[systemd-devel] Zero downtime restart of Web application (Nginx, Puma, JRuby)

Kai Krakow hurikhan77 at gmail.com
Fri Jul 15 06:40:23 UTC 2016


Am Sat, 18 Jun 2016 13:56:03 +0200
schrieb Paul Menzel <paulepanter at users.sourceforge.net>:

> Dear systemd folks,
> 
> 
> the setup is as follows.
> 
> Nginx is used as the Web server, which communicates with a Ruby on
> Rails application over a socket. Puma [1] is used as the application
> server.
> 
> Nginx and Puma are managed by systemd service files.
> 
> If a new version of the application is installed, the goal is that
> there is no downtime. That means, until the application with the new
> code isn’t ready yet to serve requests, the old application still
> answers them, that means, not only are no requests lost, but during
> restart the visitor does not need to wait any longer than normally.
> 
> In this case, JRuby is used, which means that application start, `sudo
> systemctl start web-application.service` takes more than 30 seconds.

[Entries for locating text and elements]
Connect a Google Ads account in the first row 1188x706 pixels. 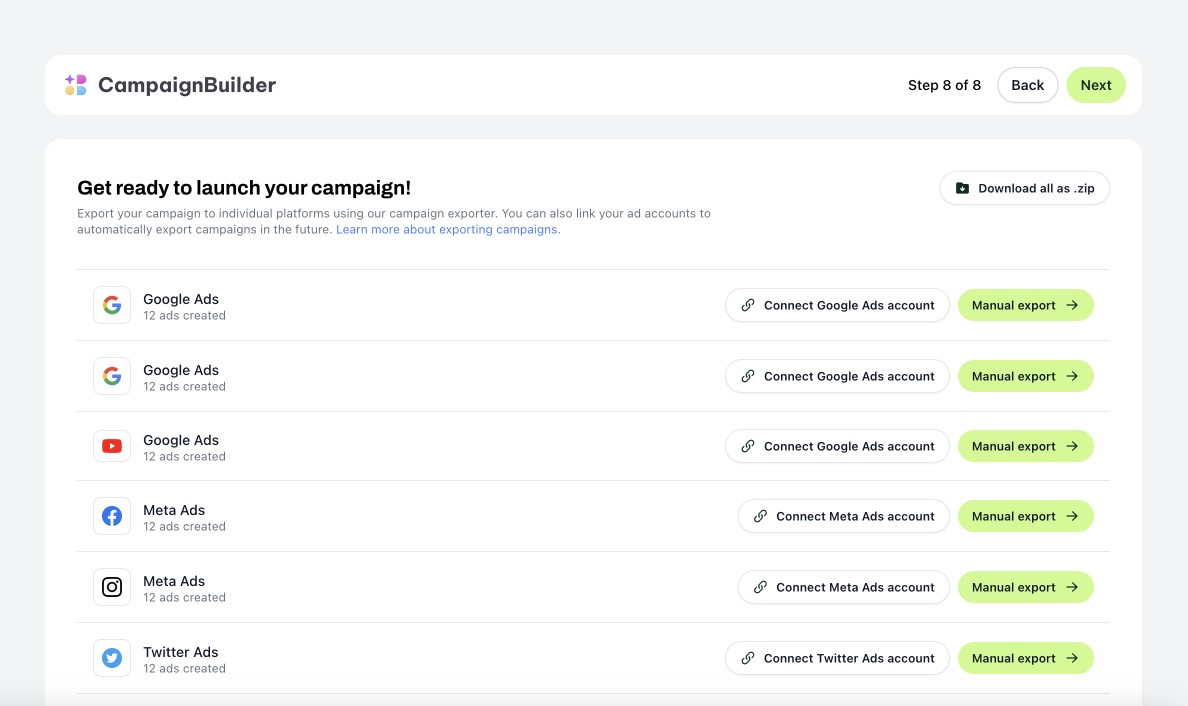pyautogui.click(x=837, y=305)
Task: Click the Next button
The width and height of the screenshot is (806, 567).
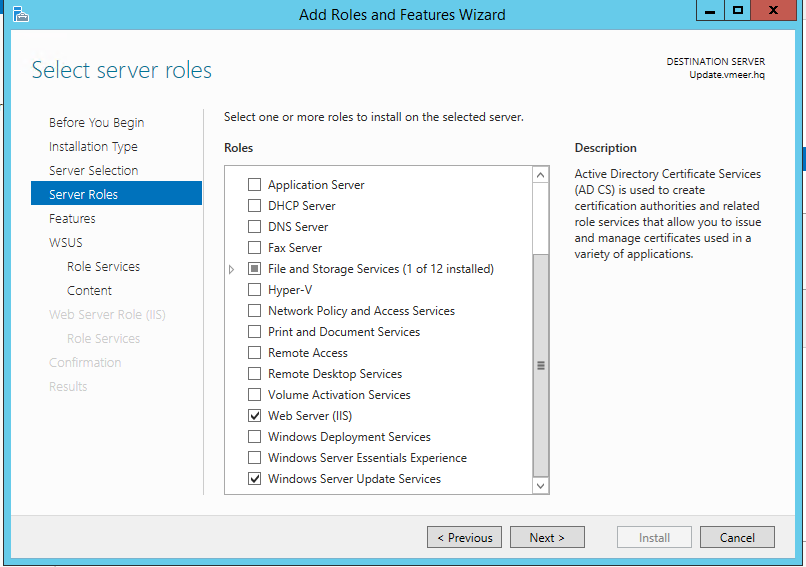Action: (547, 538)
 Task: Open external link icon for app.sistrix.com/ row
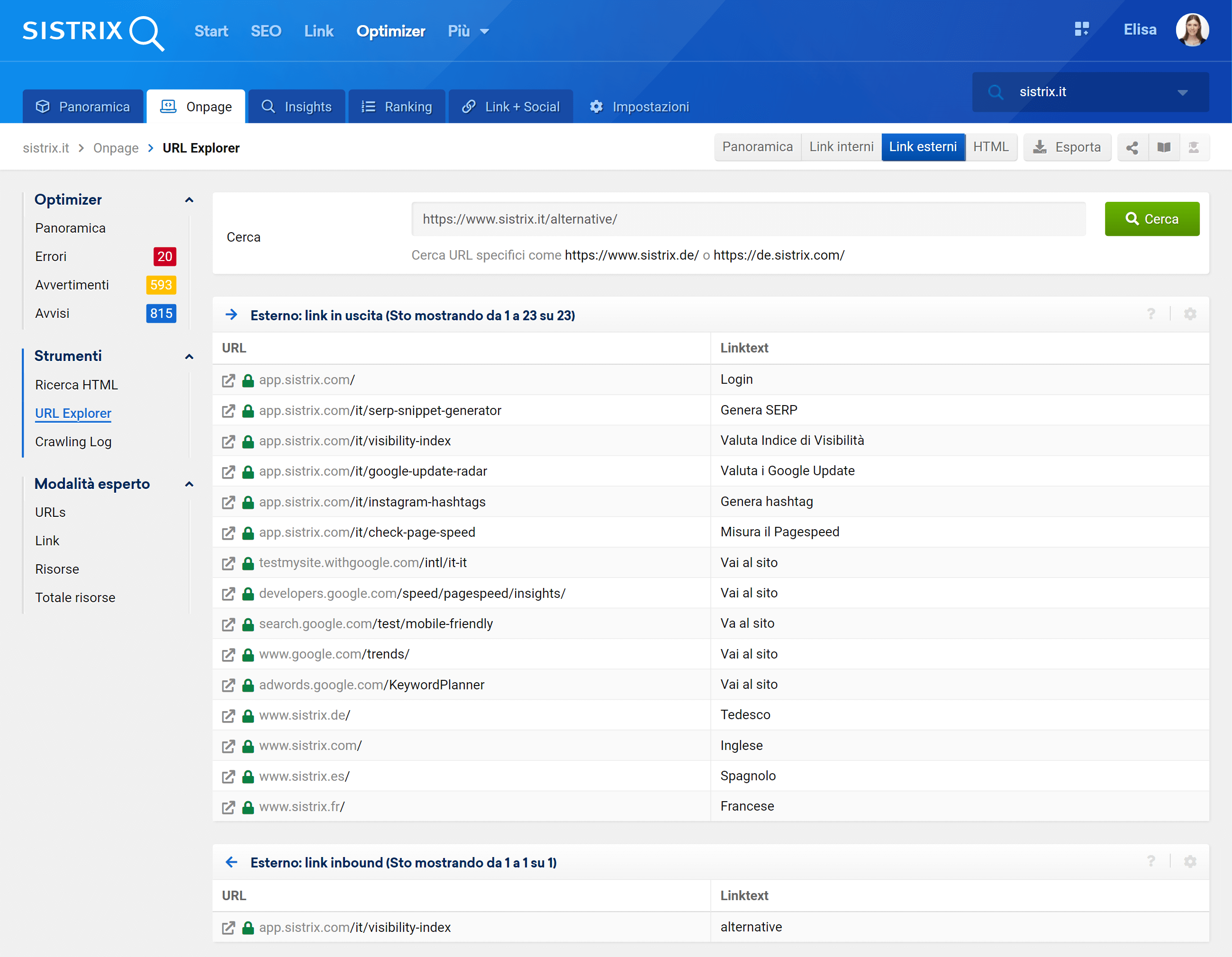point(228,380)
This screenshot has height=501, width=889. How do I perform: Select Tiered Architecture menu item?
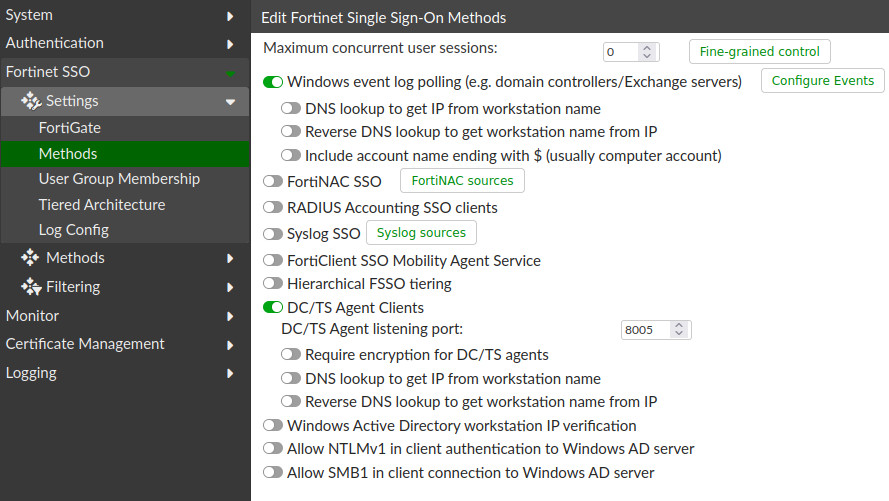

Task description
Continue the mailing-list message on zero-downtime restarts of the Nginx and Puma web application from the point where it stops.

Result of the exercise
> 
> So, `sudo systemctl restart web-application.service` is not enough as
> Puma takes some time to be started. (The socket activation described
> in the Puma systemd documentation [2] only takes care, that no
> requests are lost. The visitor still has to wait.)
> 
> Is that possible by just using systemd, or is a load balancer like
> HAProxy or a special NGINX configuration and service file templates
> needed?
> 
> My current thinking would be, that a service file template for the
> Puma application server is used. The new code is then started in
> parallel, and if it’s done, it “takes over the socket”. (No idea if
> NGINX would need to be restarted.) Then the old version of the code
> is stopped. (I don’t know how to model that last step/dependency.)
> 
> What drawbacks does the above method have? Is it implementable?
> 
> How do you manage such a setup?

This is not really systemd specific. Systemd solves zero-downtime only
by socket-activation which is not exactly what you expect.

We are using mod_passenger with nginx to provider zero-downtime during
application deployment, background workers (job servers etc) are
managed by systemd and socket activation.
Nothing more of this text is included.